It's not clear why Zaremba-Smith, who said she is her brother's
emergency contact, didn't get a call, but for other residents the
answer could be outdated names or phone numbers, or overworked
staffers simply failing to make some calls.
Most,
like Zaremba-Smith, said they understood how in the chaos, not every
call might get made. "I assume he is being cared for," she
said in an interview before she finally heard from someone at
Horizon, who told her that her brother was at Williamsbridge Nursing
Home in the Bronx. "But it's hard not knowing."
Zaremba-Smith
called 311 looking for help and was wrongly directed to a high school
in Queens, she said.
Had
the evacuations happened before the storm, the notification problem
likely wouldn't have been an issue. Family members said staffers at
the homes called them in advance of Hurricane Irene 14 months ago,
before rescue workers evacuated many of these same facilities.
This
time, the evacuations were done in the cold and dark. On the Tuesday
and the Wednesday after the storm, rescue workers evacuated 12 homes
in the Rockaways and six in Coney Island, carrying residents down
dark stairwells and in some instances into still-flooded streets.
They took the residents to shelters set up in gymnasiums and high
schools, as well as to other nursing homes.
Staff
and residents at several homes said that the evacuations unfolded
more or less without incident, though in some instances patients were
sent without proper medical records, and arrived at facilities, such
as Brooklyn Technical High School, that were dry and warm but lacked
basic facilities, like washrooms.
Coppedge,
who couldn't find his grandmother, isn't satisfied with the
explanations from the authorities that they moved as quickly as
possible and will strive to do better next time. Like other family
members in search of a nursing home resident, he spent the days after
the storm on the phone and scouring the Internet for news. He called
the city's 311 number, he said. An operator told him to call the Red
Cross, which in turn suggested he call the city's evacuation
shelters.
"I
basically exhausted every number I could think to call," he
said.
On
Thursday, a cousin in Atlanta identified a patient tracking number,
which led the family to Bethel Nursing Home in Peekskill, a small
town about about 60 miles north of New York along the Hudson River.

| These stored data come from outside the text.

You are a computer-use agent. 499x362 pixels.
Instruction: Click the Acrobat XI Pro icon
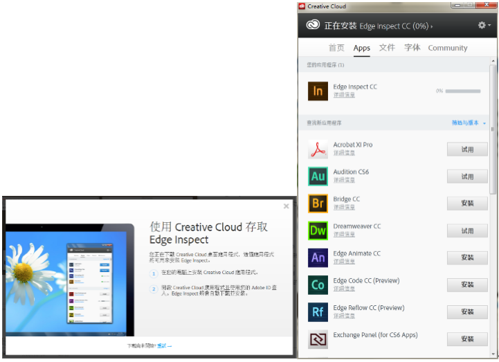(318, 149)
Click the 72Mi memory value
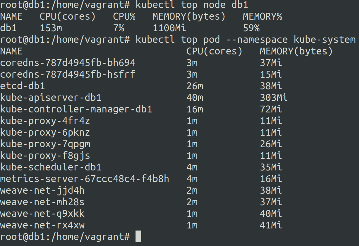 click(x=271, y=109)
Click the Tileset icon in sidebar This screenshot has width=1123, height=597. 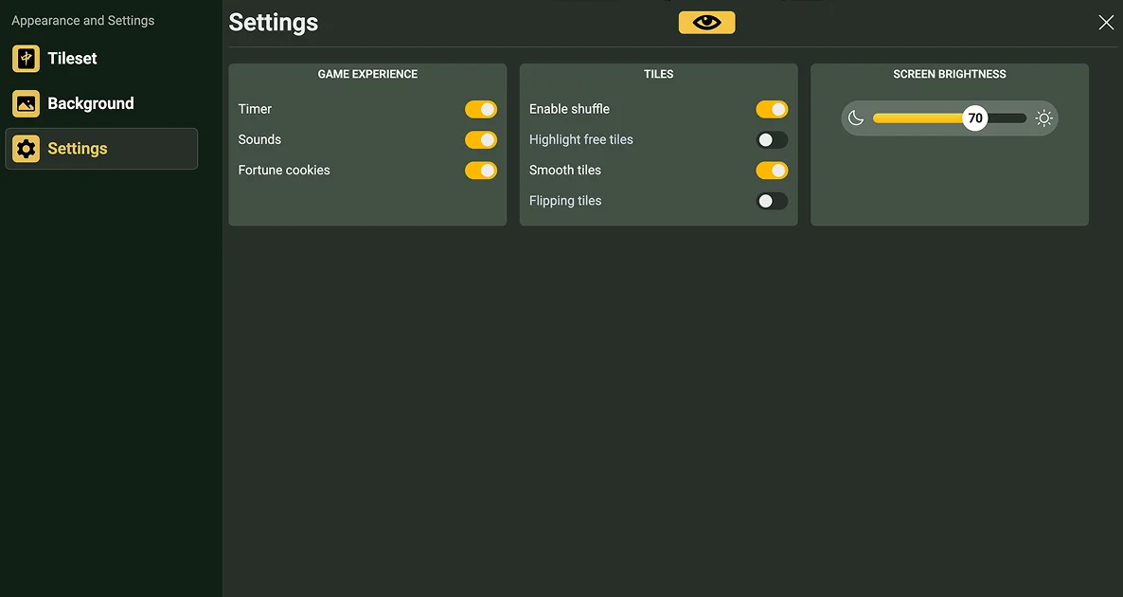[x=26, y=59]
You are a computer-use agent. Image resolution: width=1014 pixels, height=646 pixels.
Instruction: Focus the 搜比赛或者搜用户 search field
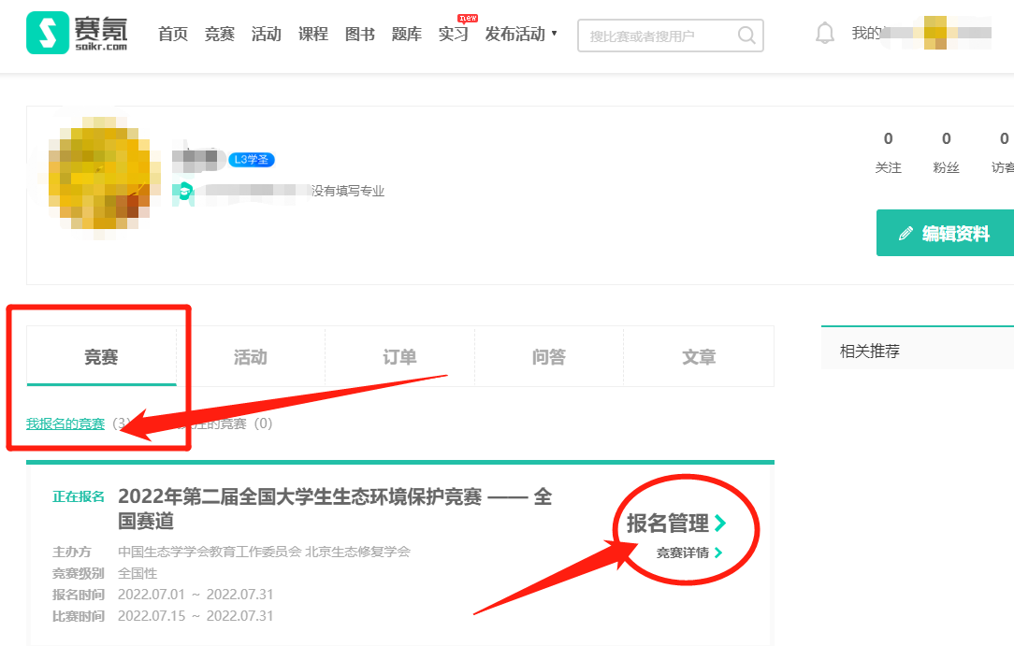tap(659, 36)
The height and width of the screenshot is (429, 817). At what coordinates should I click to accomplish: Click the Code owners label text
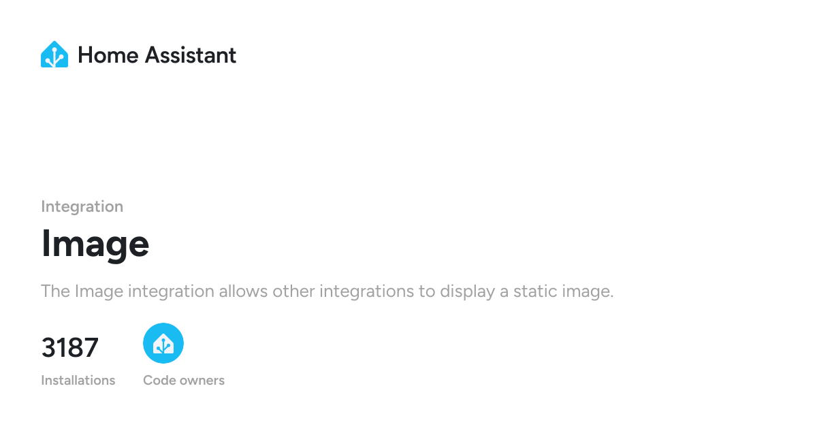184,380
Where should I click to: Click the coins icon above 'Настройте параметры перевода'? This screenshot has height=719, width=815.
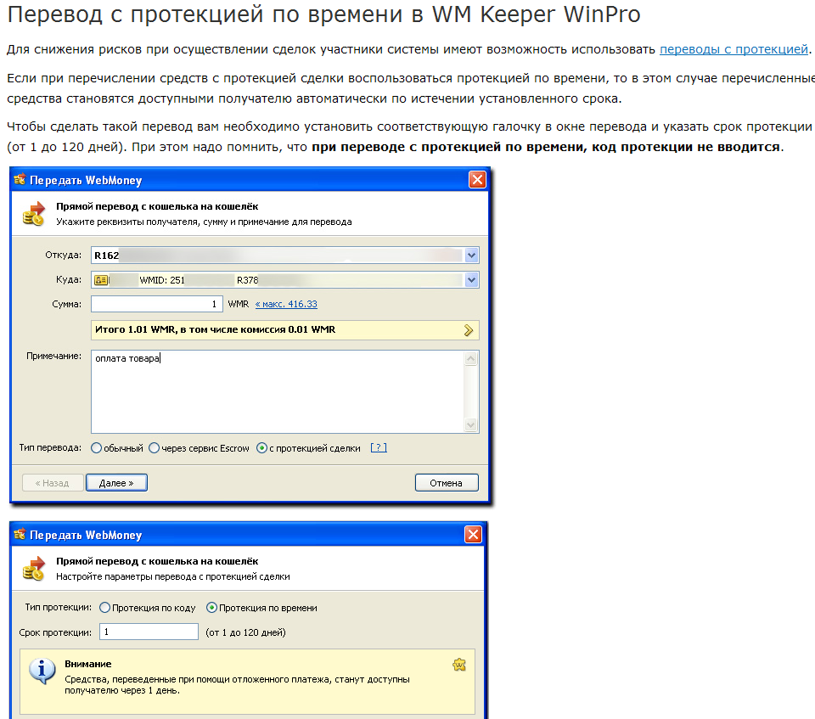(x=33, y=568)
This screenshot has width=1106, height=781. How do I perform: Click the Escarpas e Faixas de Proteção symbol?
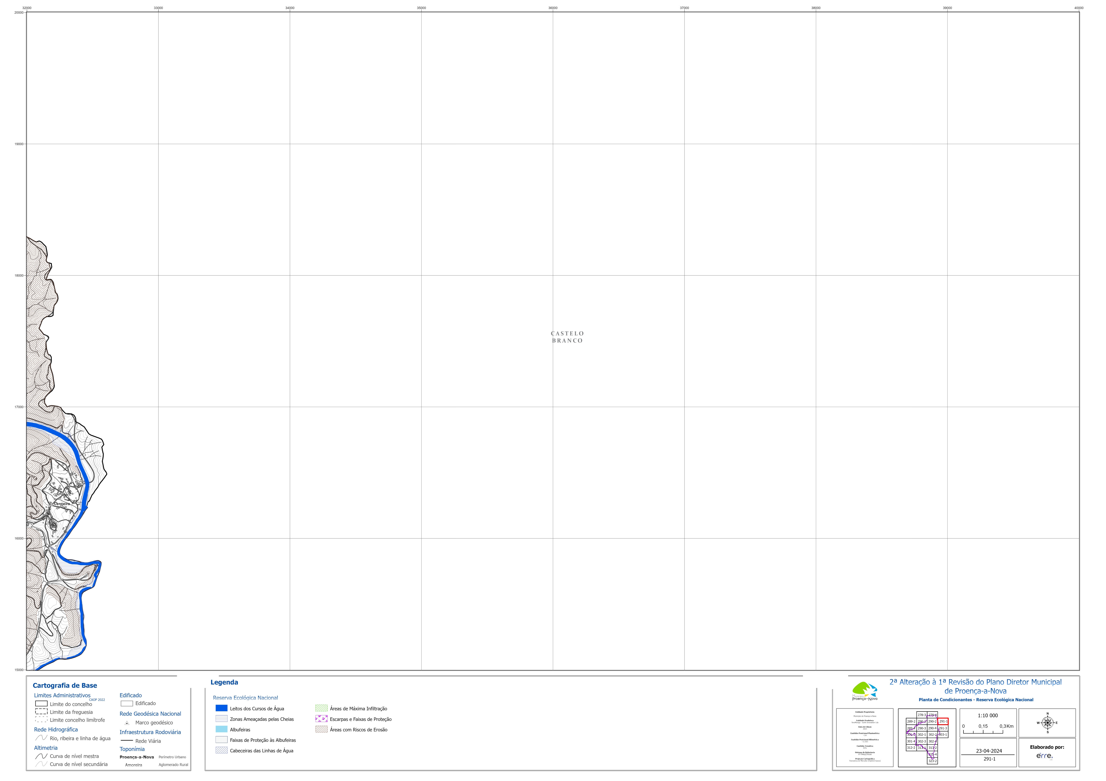tap(321, 719)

Coppedge's mother, Jacqueline Coppedge, called Bethel several times,
she said, but was told that something was wrong with the phones and
the staff could not connect her with her mother.
"I
was told that all the patients were happy to be there, happy to be
warm," she said. Her mother, she learned, had come in Wednesday
evening, nearly two full days after the storm.
On
the Saturday following the storm, Jacqueline and Davin Coppedge drove
down to Bethel from Boston. The plan was to meet there with the
Atlanta cousin and the aunt who lives in the Rockaways.
But
that family reunion never happened.
When
they arrived at Bethel, staffers told Jacqueline and Davin that an
ambulance had taken Brown to nearby Hudson Valley Hospital shortly
before they arrived. Worried, they drove to the hospital, where a
doctor told them that Brown was severely dehydrated and her blood
sugar was extremely high. She died a few hours later.
It's
not clear what had transpired.
Brown
had been confined to a wheelchair, and she suffered various health
problems, including diabetes. The day before the storm, Coppedge's
aunt had checked in on her, he said, finding her alert and in good
spirits.
Jacqueline
Coppedge said a nursing director at Bethel later told her that when
Brown arrived at the facility, after two days in the dark and cold,
she was alert, but weak and lethargic.
The
family's account of what they were told could not be independently
confirmed, and staffers at the home declined to comment on the
conditions inside prior to evacuation, though the facility lost power
and suffered flood damage, like most of the other homes in the area.
Academic
studies have shown that moving elderly and fragile people, even under
the best of circumstances, can be deadly. Coppedge said he doesn't
know what happened to his grandmother and isn't ready to jump to
conclusions.
But
he wants answers, including to the question of why it took so long to
find her.
"My
anger is that if you are going to evacuate patients there should be a
central number to call to find out information where they are,"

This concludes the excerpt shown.